## GIVEN TEXT:
-------
Tom Jones and his dyslexia ‘Acting is harder than I thought’

Acting, however, was harder than he imagined. “I was definitely out of my   comfort zone. I learn songs – they come to me easily because songs rhyme;   but scripts don’t. With songs, you have to have a picture – and I see things   in pictures, anyway, because I’m dyslexic.

Tom Jones is reflecting on the life he could have led. “The script [for King   of the Teds, his new drama] is my life story if I hadn’t cracked it as a   singer. I was a Teddy Boy, I worked in a factory, and I married very young –   my childhood sweetheart. It’s like, there but for the grace of God go I. So   I wasn’t playing someone that’s nothing to do with me; it’s me.”

Instead, of course, Sir Tom very much did crack it. To date, he has sold more   than 100 million records, amassed an estimated £190 million fortune, and   been a fixture on the music scene ever since It’s Not Unusual, his debut   single in 1965.

King of the Teds is his first serious attempt at acting. (Arguably, Mars   Attacks!, the 1996 Tim Burton film, doesn’t count as Jones is credited as   playing “Himself”.) The half-hour television play is a three-hander with   Alison Steadman and Brenda Blethyn. Jones plays Ron, a former bottle-factory   worker who spent his teenage years as the Teddy Boy all the local girls   swooned over.

So why now? Has acting been a secret burning ambition? “I have always wanted   to try to act, but nothing ever came my way,” he admits. “And anyway,   singing has always been the most important thing, so I’ve never really gone   after a role.” Then King of the Teds – and a role that could have been made   for Sir Tom (he gets to sing, and even retains his Welsh accent) – came   along.

Acting, however, was harder than he imagined. “I was definitely out of my   comfort zone. I learn songs – they come to me easily because songs rhyme;   but scripts don’t. With songs, you have to have a picture – and I see things   in pictures, anyway, because I’m dyslexic.
-------
## ENTRIES PROVIDED:
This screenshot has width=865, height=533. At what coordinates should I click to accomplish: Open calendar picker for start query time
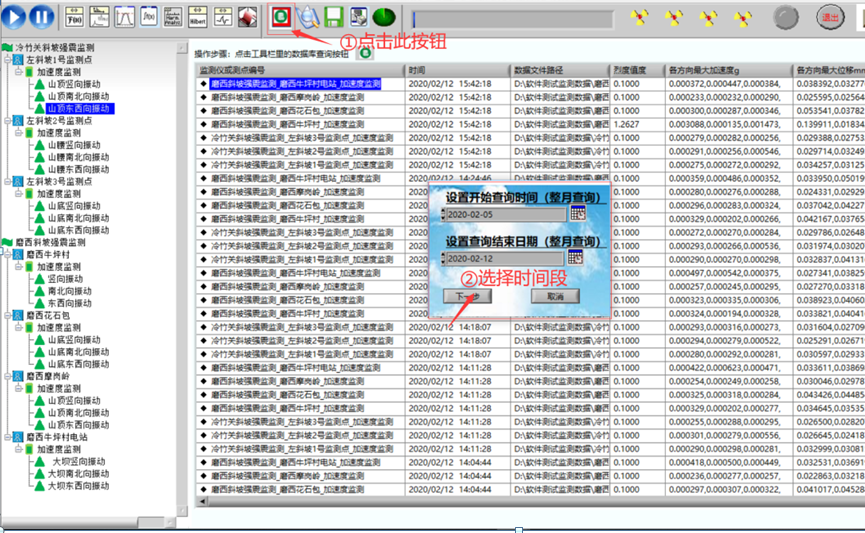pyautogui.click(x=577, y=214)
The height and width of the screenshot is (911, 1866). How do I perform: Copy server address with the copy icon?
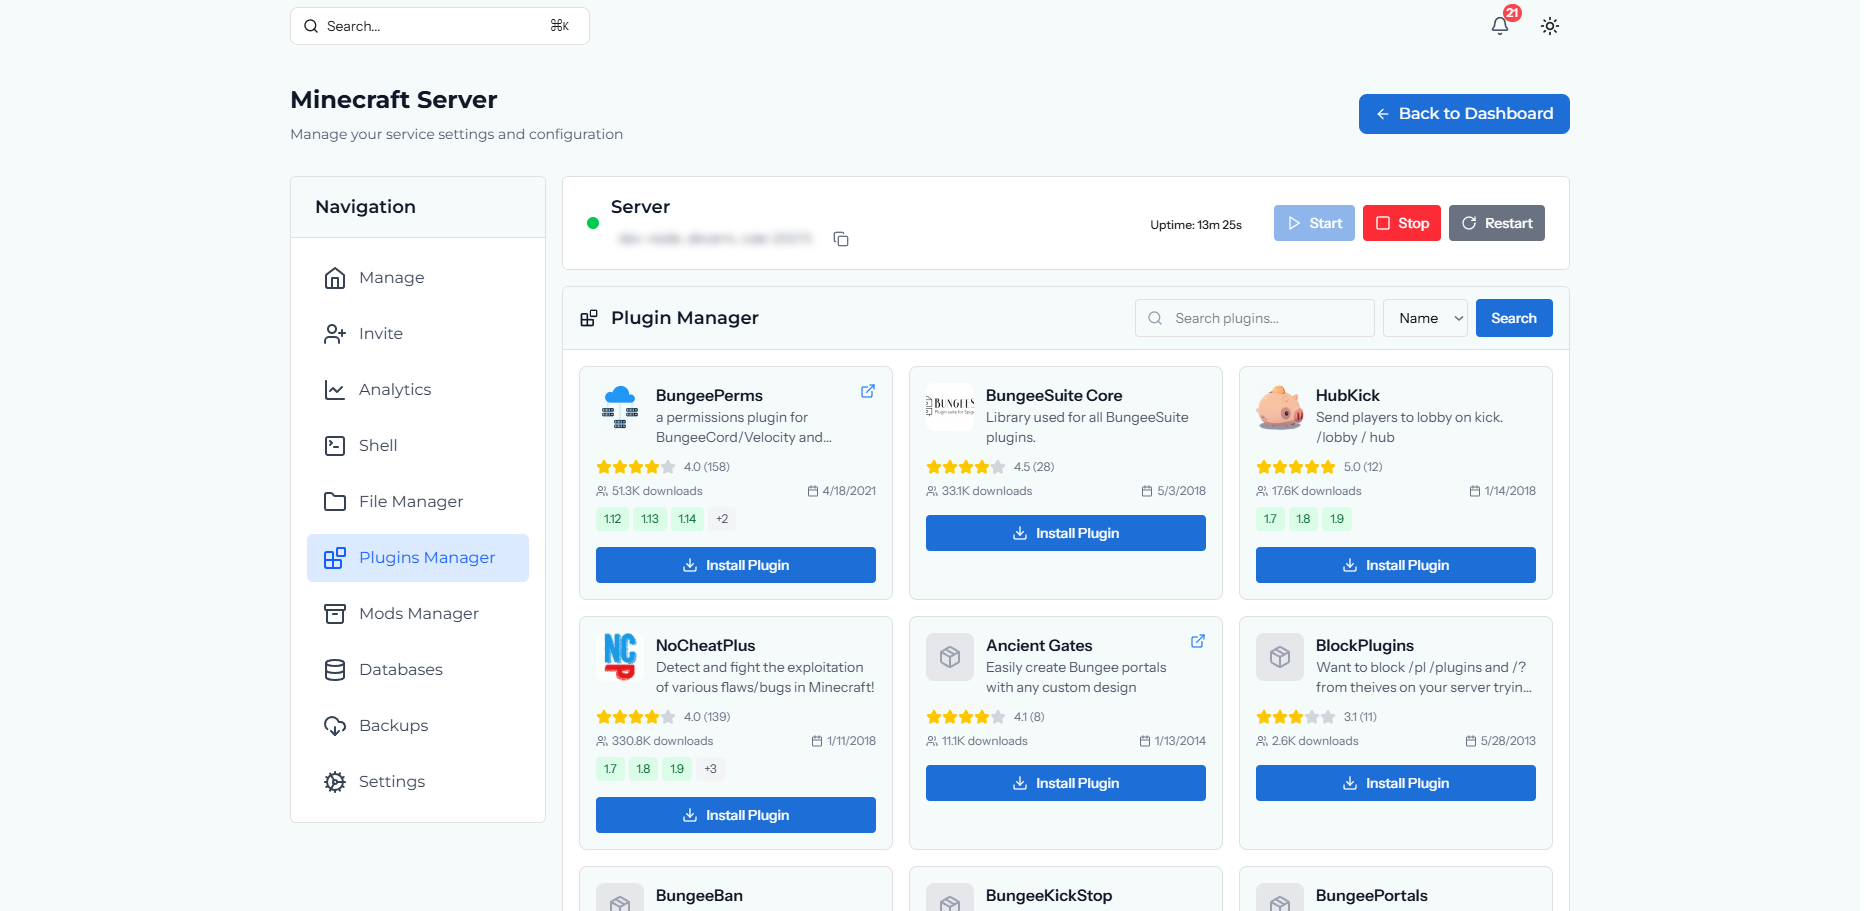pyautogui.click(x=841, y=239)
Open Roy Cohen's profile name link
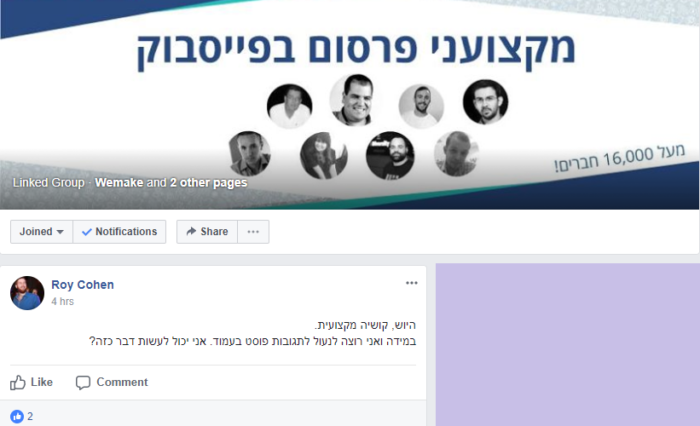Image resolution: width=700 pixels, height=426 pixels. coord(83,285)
-------
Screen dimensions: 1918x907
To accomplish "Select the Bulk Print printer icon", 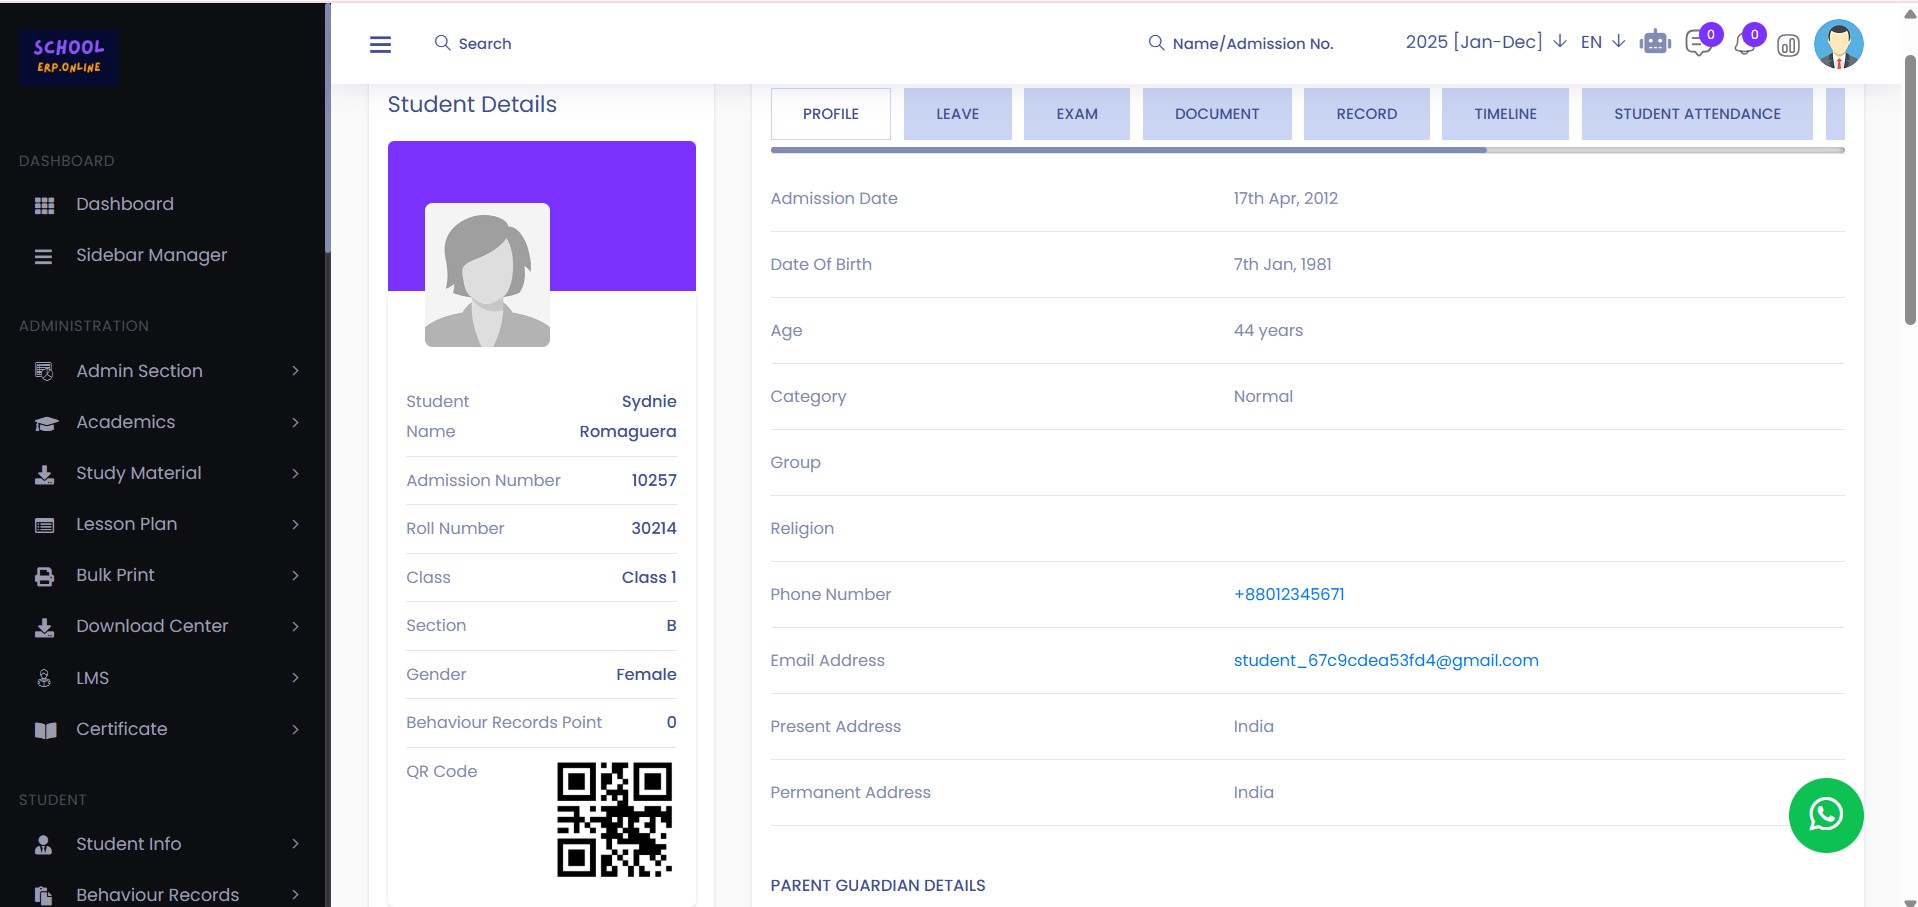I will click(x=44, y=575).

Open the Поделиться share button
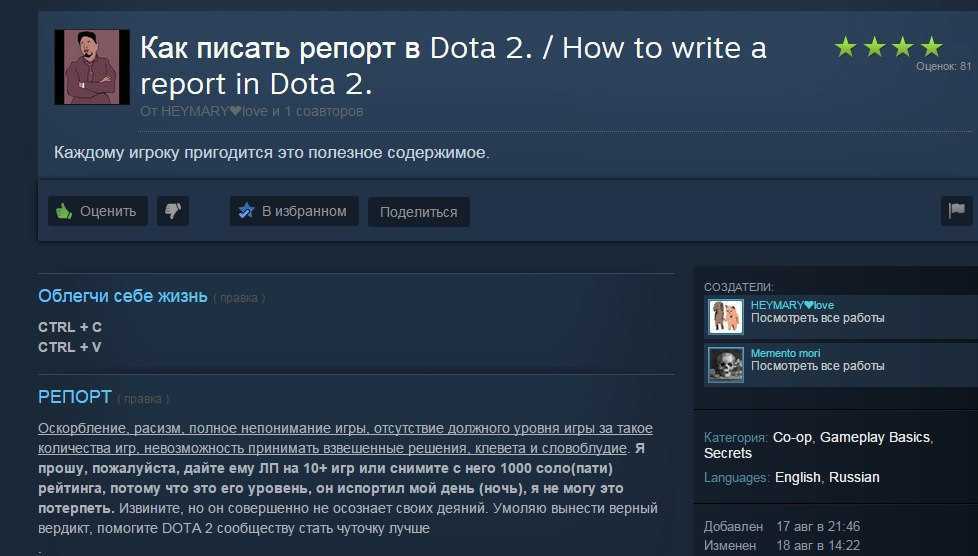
-------
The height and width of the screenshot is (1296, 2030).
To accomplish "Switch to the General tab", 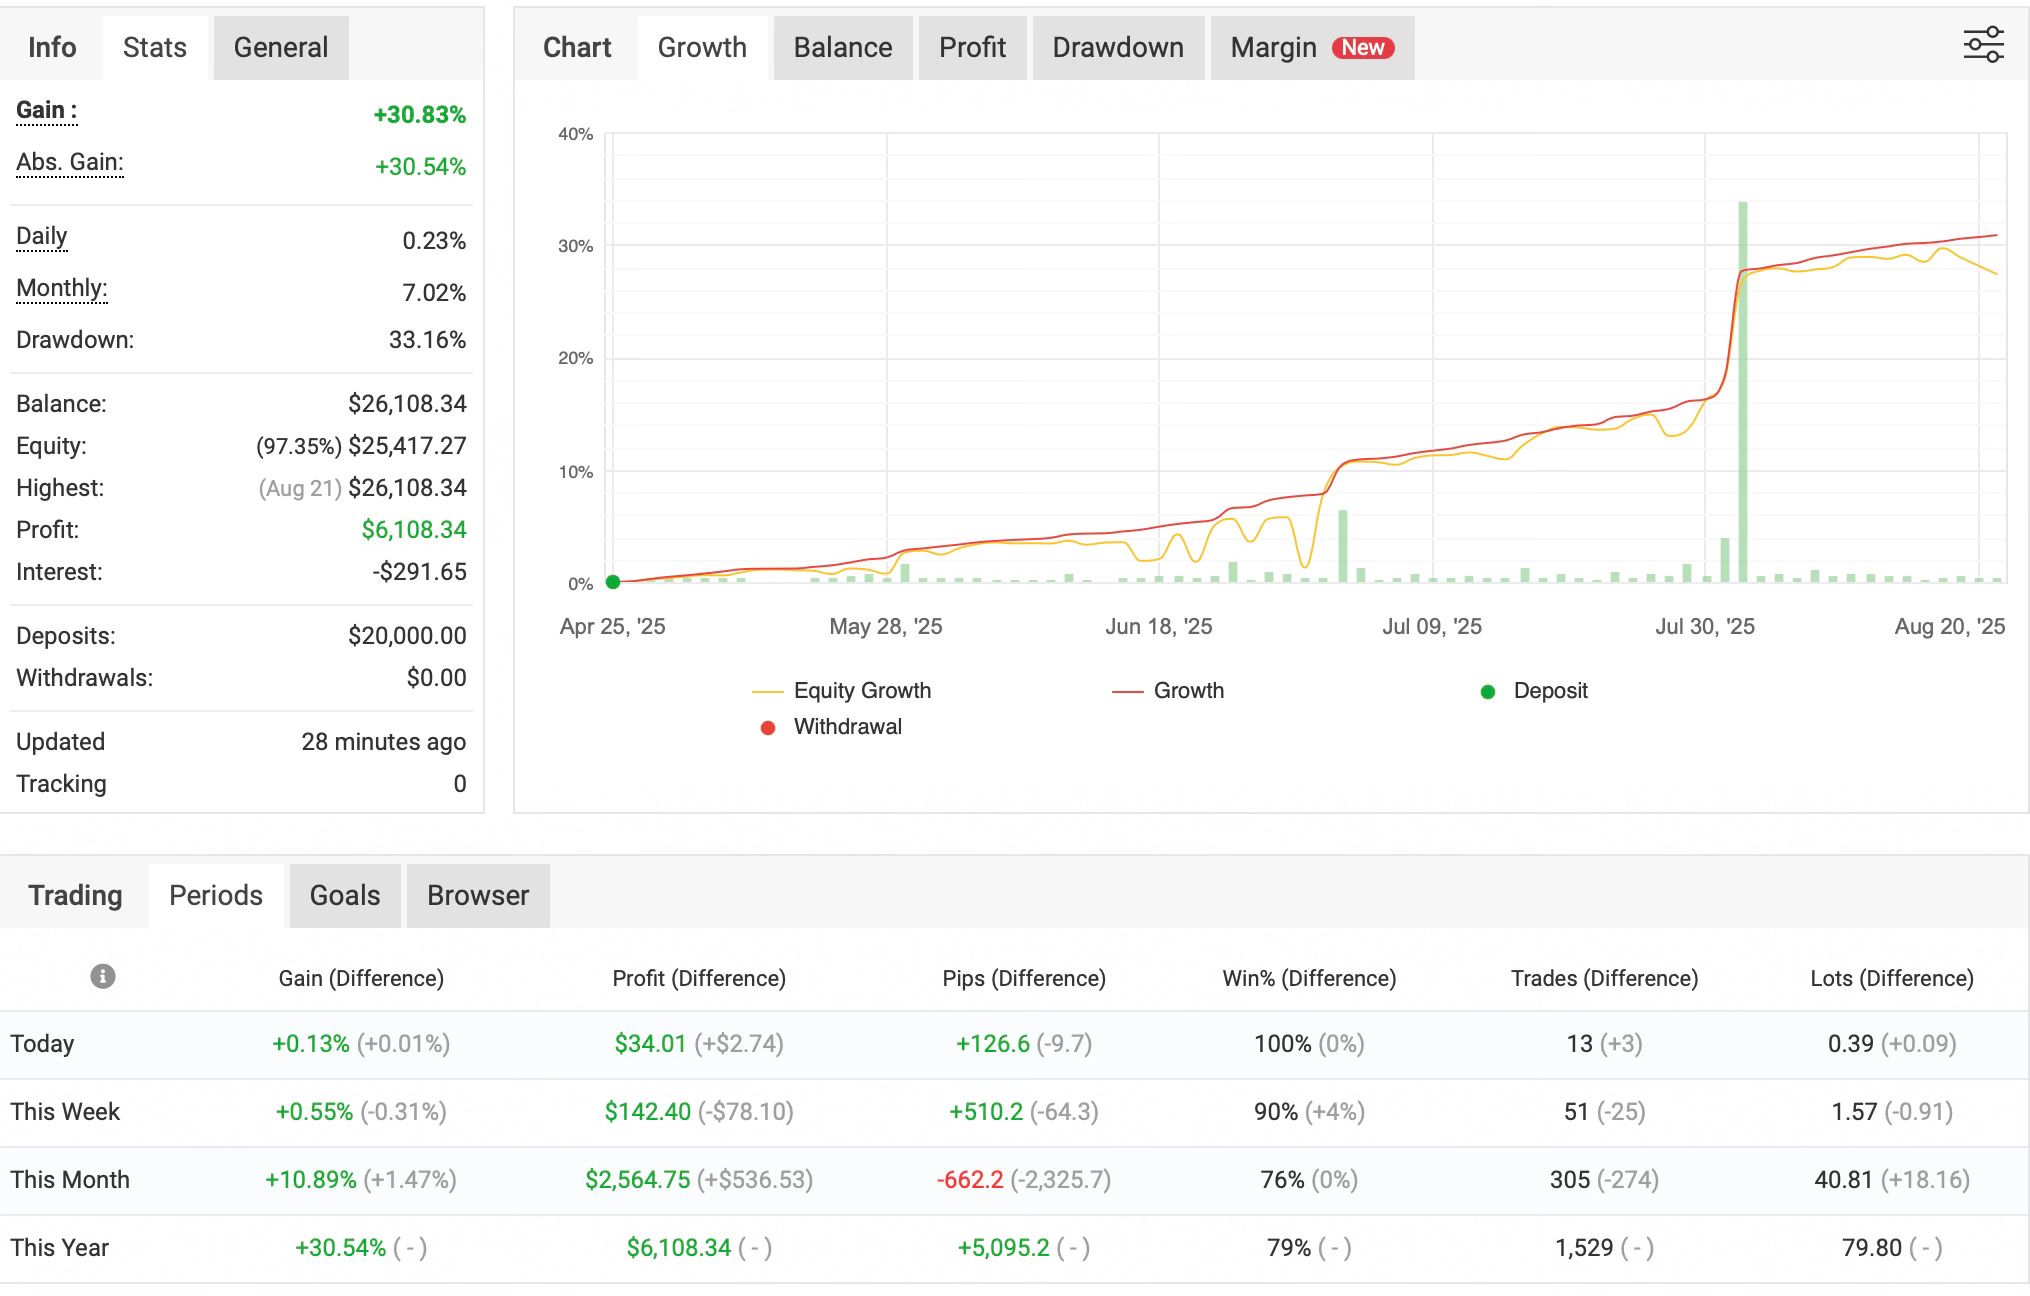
-------
## INSTRUCTION 1:
According to the Tom Jones article, which two actresses star alongside Jones in King of the Teds?
## INSTRUCTION 2:
Write out the passage of the Tom Jones article from "So why now?" to "accent) – came   along.".

## CORRECT OUTPUT 1:
Alison Steadman and Brenda Blethyn.

## CORRECT OUTPUT 2:
So why now? Has acting been a secret burning ambition? “I have always wanted   to try to act, but nothing ever came my way,” he admits. “And anyway,   singing has always been the most important thing, so I’ve never really gone   after a role.” Then King of the Teds – and a role that could have been made   for Sir Tom (he gets to sing, and even retains his Welsh accent) – came   along.